Background/Purpose: This study investigated the impact of psoriatic arthritis (PsA) disease severity on patients’ (pts) ability to perform normal daily activities and their reported happiness.

Methods: Data from cross-sectional research with specialists treating pts with PsA in 16 countries were analyzed. Physicians completed a detailed form for consecutive consulting PsA pts recording Physician Assessed severity (PA severity) (choice of mild, moderate or severe), change in severity (choice of improving, stable, unstable, deteriorating), general health (1- 100 VAS), perceived pain (1 – 10 scale), swollen (/ 66)  and tender (/ 68) joint counts and severity of skin symptoms (PASI). Pts completed a form rating severity of their PsA (mild, moderate, severe), current pain (1- 10 scale), and their health related quality of life (SF-36). Question 3 (Q3; physical function domain) of SF-36 asks if their health limits pts’ performance of 10 daily activities. SF‑36 question 9h (Q9h; mental health domain) asks “How much of the time during the past week have you been happy?”; pts answering “All” or “Most” were defined as Happy (Group 1), pts answering “A little” or “None” as Not Happy (Group 2); “Some” were excluded from the analysis. Bivariate analysis described differences between the Groups.

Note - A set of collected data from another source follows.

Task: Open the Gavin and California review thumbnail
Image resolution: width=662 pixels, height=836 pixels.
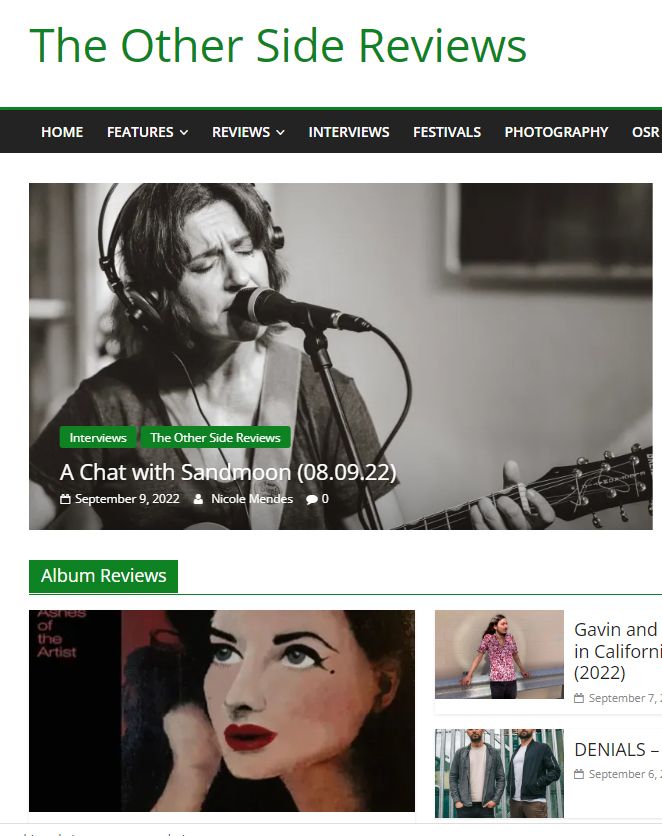Action: coord(499,654)
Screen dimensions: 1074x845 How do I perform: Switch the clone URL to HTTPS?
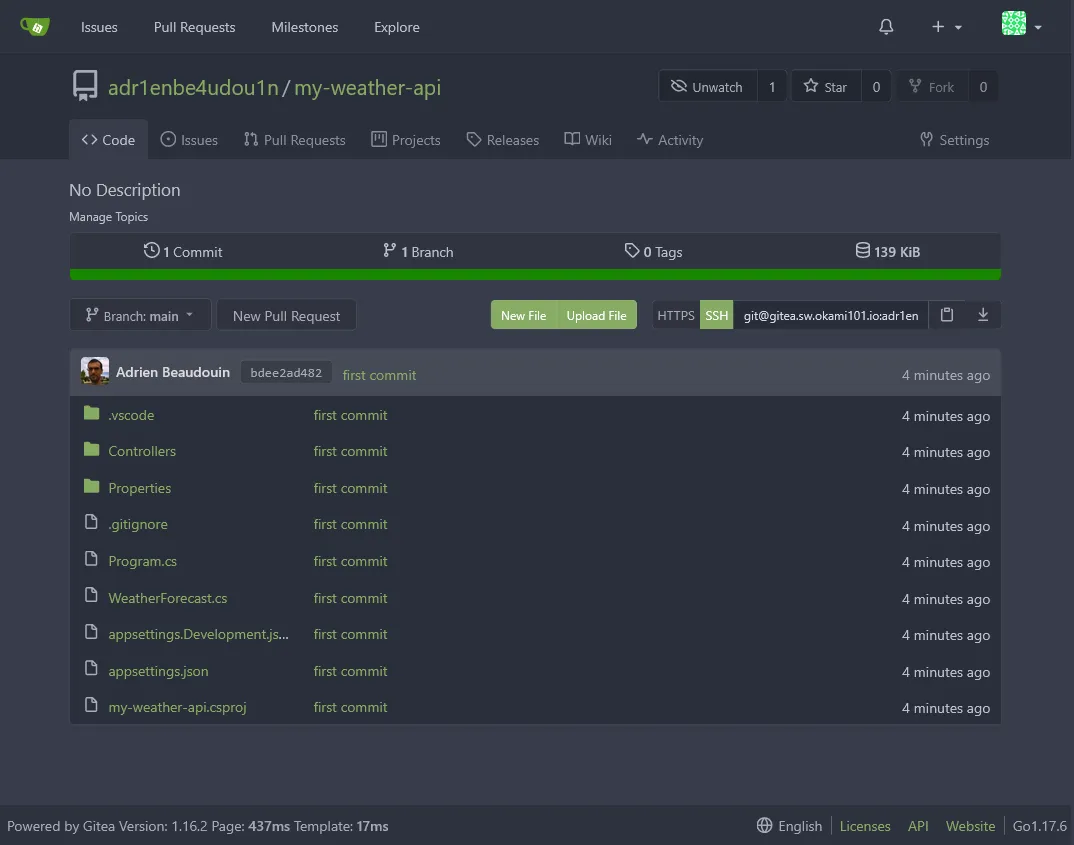[675, 314]
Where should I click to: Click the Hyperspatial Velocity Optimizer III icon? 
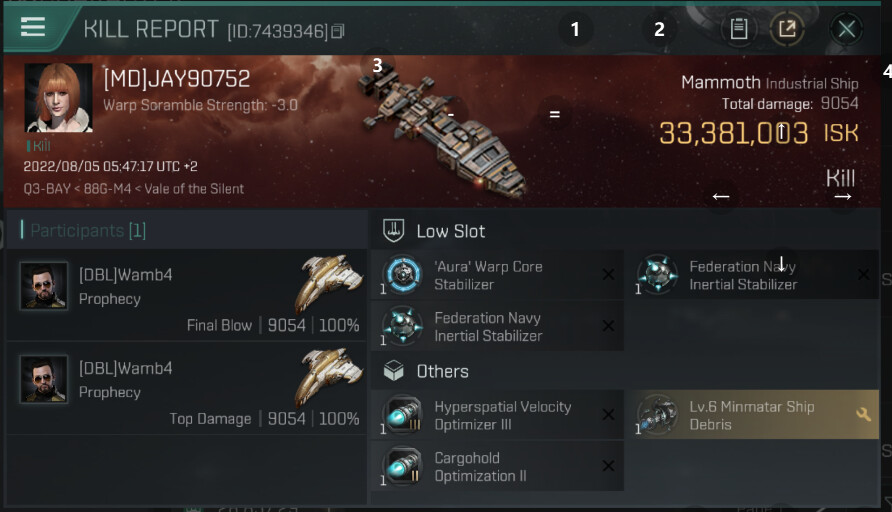[x=405, y=415]
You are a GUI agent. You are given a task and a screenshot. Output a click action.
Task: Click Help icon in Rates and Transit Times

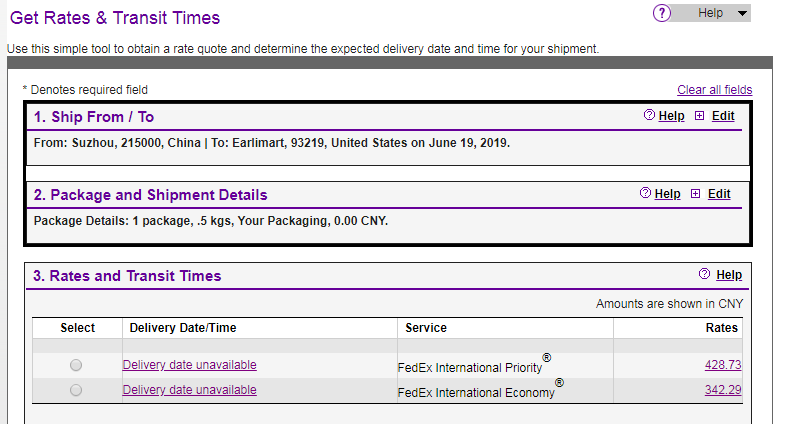click(x=705, y=274)
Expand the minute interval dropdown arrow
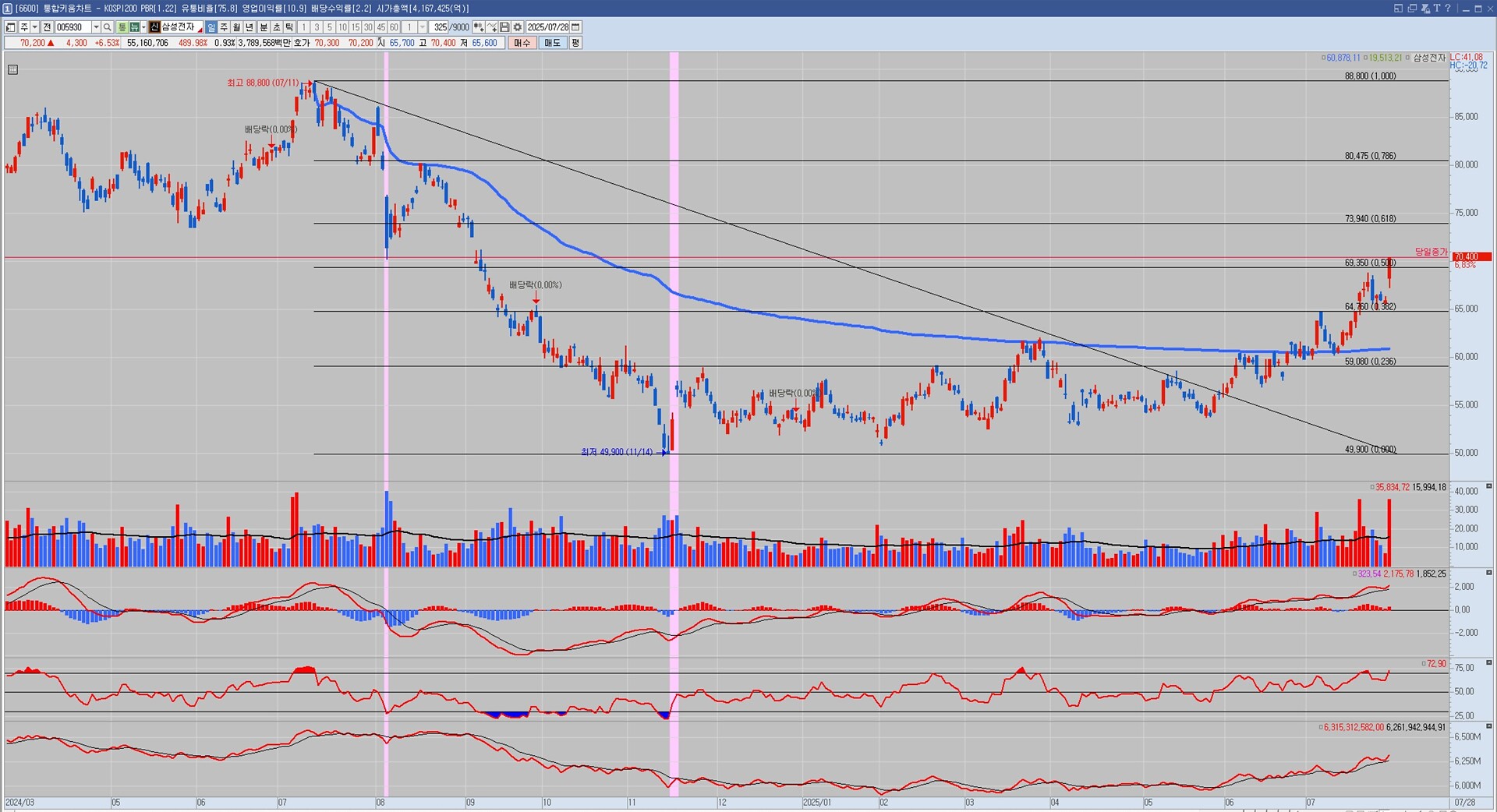The image size is (1497, 812). [x=422, y=27]
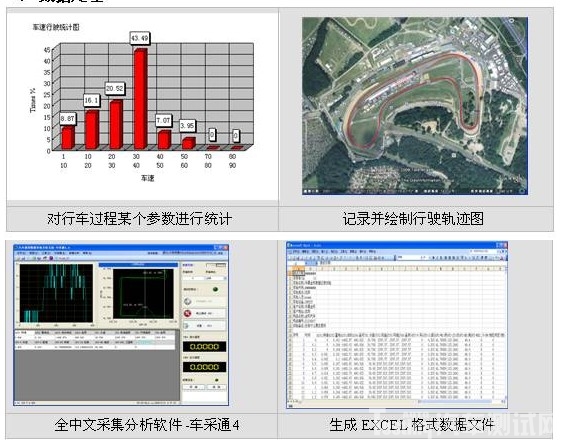Open the Excel help search dropdown box
The height and width of the screenshot is (443, 561).
point(483,252)
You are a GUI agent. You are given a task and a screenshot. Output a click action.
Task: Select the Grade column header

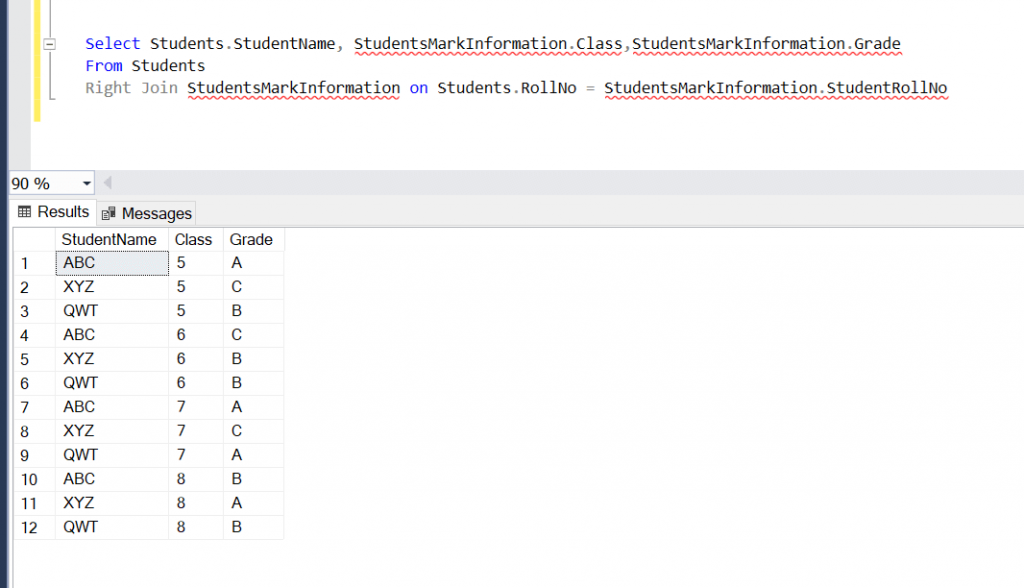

Results: 1,722 pts completed Q3; 61%, 34% and 5% with mild, moderate and severe PsA, respectively. 1,698 pts answered Q9h – 44.6% in Group 1 and 20% in Group 2. The proportion who reported “a lot” of limitation in the Q3 activities increased with disease severity (Figure 1). Of pts with severe PsA, 33–42% were limited in undertaking normal physical activities, such as climbing several flights of stairs (moderate PsA, 22–40%), and 22–31% could not perform limited physical activities, such as dressing themselves (moderate PsA, 9–30%). Unhappy pts were associated with worse health outcomes when physicians’ and pts’ perceptions of health status, as well as clinical characteristics, were compared between Group 1 and 2 (Figure 2). A lower level of satisfaction with the control their current treatment provided was also observed among Group 2 (“satisfied”: Group 1, 83%; Group 2, 56.9%; P<0.001).

Conclusion: Many PsA pts cannot undertake everyday activities that would allow them to lead a normal life. Impairment increases with disease severity and unhappiness is also associated with more severe disease status. Thus strategies to proactively treat PsA to reduce severity should improve important components of health related quality of life.